Glucagon-like peptide-1 receptor (GLP-1R) is a molecular target for imaging of pancreatic beta cells. We compared the ability of [Nle¹⁴,Lys⁴⁰(Ahx-NODAGA-⁶⁴Cu)NH₂]-exendin-4 ([⁶⁴Cu]NODAGA-exendin-4) and [Nle¹⁴,Lys⁴⁰(Ahx-NODAGA-⁶⁸Ga)NH₂]-exendin-4 ([⁶⁸Ga]NODAGA-exendin-4) to detect native pancreatic islets in rodents.

The stability, lipophilicity and affinity of the radiotracers to the GLP-1R were determined in vitro. The biodistribution of the tracers was assessed using autoradiography, ex vivo biodistribution and PET imaging. Estimates for human radiation dosimetry were calculated.

We found GLP-1R-specific labelling of pancreatic islets. However, the pancreas could not be visualised in PET images. The highest uptake of the tracers was observed in the kidneys. Effective dose estimates for [⁶⁴Cu]NODAGA-exendin-4 and [⁶⁸Ga]NODAGA-exendin-4 were 0.144 and 0.012 mSv/MBq, respectively.

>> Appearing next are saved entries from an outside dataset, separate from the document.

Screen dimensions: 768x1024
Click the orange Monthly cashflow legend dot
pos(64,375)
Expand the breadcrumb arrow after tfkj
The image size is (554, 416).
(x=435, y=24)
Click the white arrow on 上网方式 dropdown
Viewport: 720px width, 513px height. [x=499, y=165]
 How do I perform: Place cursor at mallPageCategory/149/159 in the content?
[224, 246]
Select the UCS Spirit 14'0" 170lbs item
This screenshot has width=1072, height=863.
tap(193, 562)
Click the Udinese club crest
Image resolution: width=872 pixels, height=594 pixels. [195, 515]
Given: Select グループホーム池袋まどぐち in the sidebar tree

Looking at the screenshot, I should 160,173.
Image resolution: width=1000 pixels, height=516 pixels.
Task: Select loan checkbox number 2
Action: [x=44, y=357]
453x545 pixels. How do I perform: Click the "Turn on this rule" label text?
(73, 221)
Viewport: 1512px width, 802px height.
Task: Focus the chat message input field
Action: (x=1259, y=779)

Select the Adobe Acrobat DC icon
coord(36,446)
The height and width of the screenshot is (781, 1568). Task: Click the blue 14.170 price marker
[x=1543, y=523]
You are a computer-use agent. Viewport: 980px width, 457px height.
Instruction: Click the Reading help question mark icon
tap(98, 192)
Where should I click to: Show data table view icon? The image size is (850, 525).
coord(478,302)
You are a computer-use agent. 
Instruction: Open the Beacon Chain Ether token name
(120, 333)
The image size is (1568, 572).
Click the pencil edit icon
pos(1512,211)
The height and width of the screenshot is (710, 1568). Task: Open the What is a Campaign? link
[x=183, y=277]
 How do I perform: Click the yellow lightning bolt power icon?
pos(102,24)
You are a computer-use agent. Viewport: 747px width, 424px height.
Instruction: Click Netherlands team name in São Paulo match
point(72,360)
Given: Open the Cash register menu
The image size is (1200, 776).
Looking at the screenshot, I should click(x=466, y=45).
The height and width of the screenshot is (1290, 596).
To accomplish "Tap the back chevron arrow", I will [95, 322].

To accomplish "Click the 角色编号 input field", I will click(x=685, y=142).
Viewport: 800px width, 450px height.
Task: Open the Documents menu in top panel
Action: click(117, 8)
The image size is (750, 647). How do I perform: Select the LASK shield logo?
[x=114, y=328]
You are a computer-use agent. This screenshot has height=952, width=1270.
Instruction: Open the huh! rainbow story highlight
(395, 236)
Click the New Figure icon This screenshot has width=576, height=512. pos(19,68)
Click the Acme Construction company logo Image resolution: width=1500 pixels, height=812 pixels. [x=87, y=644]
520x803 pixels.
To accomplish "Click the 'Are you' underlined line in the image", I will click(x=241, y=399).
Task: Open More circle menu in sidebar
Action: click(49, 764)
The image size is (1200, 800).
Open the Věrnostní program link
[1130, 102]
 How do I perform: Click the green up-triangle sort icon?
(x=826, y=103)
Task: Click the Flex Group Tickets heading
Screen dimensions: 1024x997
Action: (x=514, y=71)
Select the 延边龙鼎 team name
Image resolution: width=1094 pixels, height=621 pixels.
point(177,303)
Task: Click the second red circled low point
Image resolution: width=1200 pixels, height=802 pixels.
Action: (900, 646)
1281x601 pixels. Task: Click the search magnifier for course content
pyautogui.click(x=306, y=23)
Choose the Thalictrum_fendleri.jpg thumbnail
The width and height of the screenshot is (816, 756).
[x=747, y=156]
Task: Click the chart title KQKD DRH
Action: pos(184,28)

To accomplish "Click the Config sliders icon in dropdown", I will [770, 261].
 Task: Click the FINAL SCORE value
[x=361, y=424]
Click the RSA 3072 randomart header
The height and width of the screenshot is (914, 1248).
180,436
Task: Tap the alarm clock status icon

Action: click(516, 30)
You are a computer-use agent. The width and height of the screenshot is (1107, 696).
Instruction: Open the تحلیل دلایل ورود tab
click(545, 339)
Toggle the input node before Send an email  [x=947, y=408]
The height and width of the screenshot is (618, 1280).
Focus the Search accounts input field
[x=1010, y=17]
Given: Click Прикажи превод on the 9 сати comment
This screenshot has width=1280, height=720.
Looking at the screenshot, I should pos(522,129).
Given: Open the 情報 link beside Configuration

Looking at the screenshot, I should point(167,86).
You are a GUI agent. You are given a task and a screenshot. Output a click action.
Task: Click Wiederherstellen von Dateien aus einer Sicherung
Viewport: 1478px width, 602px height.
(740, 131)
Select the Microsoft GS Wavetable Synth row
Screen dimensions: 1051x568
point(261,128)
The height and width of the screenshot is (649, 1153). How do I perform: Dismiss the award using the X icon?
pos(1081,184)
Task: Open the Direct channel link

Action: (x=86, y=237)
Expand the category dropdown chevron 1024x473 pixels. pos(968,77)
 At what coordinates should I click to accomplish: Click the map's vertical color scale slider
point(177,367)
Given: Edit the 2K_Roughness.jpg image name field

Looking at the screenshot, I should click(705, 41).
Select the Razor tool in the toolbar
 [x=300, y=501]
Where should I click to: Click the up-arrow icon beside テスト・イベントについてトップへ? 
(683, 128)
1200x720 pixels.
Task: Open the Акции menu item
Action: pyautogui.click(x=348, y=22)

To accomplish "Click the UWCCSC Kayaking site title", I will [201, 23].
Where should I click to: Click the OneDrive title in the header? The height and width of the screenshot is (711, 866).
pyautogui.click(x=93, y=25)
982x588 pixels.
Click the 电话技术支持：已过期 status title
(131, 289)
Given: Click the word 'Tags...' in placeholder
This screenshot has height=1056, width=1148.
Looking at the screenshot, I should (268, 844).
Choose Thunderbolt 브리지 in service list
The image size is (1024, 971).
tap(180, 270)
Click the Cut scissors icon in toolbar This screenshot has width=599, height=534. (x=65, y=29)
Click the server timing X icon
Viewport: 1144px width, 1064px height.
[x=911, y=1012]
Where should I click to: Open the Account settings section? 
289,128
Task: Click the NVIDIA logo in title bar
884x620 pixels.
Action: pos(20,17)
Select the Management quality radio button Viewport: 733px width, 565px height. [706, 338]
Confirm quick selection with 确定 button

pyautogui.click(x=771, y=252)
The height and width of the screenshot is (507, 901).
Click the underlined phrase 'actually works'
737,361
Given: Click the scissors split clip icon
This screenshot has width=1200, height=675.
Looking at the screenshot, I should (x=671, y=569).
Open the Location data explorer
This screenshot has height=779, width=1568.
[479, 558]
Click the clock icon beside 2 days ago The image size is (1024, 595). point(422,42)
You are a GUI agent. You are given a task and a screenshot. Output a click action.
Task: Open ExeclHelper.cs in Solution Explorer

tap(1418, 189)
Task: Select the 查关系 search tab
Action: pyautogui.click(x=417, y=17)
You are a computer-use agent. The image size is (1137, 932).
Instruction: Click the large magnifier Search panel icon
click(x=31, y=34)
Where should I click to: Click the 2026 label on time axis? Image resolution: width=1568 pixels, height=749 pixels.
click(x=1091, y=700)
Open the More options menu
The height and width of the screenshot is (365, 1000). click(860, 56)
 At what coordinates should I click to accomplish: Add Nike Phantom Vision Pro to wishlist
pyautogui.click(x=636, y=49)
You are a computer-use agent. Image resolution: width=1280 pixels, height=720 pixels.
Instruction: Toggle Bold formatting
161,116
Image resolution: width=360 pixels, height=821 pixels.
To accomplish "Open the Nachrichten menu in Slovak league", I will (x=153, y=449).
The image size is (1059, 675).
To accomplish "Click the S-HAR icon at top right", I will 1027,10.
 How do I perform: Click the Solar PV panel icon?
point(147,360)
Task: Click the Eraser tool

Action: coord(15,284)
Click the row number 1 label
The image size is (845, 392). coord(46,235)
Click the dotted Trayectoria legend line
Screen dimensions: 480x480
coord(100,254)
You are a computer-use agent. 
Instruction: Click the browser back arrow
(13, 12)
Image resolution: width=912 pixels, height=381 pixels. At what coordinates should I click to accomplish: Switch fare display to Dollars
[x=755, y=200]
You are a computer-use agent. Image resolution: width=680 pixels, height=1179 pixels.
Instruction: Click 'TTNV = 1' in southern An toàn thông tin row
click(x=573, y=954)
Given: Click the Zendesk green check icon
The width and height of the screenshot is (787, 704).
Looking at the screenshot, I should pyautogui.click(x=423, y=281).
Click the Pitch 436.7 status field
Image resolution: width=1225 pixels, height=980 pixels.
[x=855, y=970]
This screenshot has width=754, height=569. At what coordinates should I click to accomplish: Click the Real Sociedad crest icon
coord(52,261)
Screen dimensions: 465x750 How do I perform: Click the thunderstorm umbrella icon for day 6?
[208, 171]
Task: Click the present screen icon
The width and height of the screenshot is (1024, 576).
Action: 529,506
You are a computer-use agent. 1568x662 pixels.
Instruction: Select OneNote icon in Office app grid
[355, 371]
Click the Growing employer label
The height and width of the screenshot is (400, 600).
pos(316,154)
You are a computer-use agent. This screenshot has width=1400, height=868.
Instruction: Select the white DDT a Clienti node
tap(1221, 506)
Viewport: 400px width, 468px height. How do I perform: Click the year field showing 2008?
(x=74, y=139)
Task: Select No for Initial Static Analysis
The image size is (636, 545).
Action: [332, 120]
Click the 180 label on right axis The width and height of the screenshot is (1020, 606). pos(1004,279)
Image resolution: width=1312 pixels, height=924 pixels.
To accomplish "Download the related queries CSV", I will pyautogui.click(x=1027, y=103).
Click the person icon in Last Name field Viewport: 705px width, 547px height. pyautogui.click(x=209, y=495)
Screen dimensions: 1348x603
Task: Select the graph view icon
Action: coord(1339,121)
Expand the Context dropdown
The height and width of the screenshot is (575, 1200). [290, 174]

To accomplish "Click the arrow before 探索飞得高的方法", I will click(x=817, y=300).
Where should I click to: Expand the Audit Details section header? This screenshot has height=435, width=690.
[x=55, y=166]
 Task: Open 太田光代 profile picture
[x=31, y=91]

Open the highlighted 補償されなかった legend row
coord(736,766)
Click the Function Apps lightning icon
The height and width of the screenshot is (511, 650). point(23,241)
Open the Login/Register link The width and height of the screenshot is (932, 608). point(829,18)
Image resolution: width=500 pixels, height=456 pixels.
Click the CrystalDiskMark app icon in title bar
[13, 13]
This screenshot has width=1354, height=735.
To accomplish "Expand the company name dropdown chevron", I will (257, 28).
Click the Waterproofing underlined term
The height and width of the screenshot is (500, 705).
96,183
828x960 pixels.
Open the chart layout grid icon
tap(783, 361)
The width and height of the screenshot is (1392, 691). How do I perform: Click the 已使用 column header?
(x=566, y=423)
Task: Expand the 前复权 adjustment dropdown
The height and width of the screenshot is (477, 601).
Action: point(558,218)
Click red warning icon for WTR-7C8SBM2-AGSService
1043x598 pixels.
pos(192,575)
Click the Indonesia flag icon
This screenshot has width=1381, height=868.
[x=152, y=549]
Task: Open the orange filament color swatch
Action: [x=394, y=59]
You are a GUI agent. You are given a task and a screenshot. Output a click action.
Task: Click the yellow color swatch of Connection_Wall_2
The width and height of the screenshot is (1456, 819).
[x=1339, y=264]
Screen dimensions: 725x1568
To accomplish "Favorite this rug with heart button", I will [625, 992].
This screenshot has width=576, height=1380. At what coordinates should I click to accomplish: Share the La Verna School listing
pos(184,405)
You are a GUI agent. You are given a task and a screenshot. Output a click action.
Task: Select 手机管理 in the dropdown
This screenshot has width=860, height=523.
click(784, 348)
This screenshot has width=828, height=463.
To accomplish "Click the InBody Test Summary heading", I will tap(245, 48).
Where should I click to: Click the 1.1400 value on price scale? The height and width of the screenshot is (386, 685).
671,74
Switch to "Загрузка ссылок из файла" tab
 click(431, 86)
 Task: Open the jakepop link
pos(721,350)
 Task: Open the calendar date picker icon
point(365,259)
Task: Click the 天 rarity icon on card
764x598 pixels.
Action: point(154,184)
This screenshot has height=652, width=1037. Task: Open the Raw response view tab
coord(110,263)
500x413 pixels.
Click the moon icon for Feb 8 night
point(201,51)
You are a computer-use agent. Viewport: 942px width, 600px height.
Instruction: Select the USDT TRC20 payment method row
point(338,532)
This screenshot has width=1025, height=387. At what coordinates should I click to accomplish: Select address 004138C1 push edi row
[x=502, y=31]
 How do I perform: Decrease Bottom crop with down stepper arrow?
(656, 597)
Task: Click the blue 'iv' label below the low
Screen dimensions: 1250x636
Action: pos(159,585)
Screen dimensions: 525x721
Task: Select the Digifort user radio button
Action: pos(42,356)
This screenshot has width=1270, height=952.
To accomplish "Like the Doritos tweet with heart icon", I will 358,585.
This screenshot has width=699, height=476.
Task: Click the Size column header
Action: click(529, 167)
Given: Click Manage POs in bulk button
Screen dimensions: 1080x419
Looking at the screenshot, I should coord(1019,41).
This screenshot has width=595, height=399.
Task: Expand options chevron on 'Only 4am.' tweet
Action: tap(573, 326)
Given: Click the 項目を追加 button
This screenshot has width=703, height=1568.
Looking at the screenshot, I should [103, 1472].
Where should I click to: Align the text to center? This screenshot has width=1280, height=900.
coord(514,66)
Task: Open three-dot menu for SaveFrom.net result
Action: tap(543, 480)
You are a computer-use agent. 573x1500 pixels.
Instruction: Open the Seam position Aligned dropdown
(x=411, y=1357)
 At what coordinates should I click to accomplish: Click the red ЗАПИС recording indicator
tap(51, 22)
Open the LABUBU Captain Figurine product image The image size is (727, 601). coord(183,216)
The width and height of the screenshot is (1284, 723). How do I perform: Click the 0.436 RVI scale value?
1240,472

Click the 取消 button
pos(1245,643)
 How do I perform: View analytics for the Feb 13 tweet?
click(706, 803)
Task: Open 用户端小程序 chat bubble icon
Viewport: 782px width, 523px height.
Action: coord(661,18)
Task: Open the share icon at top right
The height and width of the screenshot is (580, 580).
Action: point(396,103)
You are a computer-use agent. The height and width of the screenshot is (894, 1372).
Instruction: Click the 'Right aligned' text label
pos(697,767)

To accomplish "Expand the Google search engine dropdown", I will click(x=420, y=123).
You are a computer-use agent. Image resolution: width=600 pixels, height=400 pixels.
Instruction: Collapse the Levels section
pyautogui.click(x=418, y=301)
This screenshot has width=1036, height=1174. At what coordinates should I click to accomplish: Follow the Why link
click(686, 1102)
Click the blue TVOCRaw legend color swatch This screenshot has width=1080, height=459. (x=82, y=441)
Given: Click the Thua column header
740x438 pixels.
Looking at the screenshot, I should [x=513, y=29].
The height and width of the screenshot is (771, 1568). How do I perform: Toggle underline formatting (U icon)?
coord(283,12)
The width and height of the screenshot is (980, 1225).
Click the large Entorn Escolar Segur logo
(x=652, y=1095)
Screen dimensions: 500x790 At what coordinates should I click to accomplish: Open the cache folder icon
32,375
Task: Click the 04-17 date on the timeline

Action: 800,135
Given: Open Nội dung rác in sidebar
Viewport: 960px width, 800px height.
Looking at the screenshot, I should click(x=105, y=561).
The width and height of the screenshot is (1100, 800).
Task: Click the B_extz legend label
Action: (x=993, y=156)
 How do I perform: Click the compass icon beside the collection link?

[⁶⁴Cu]NODAGA-exendin-4 might be more effective for labelling islets than [⁶⁸Ga]NODAGA-exendin-4. This is probably due to the lower specific radioactivity of [⁶⁸Ga]NODAGA-exendin-4 compared to [⁶⁴Cu]NODAGA-exendin-4. The radiation dose in the kidneys may limit the use of [⁶⁴Cu]NODAGA-exendin-4 as a clinical tracer.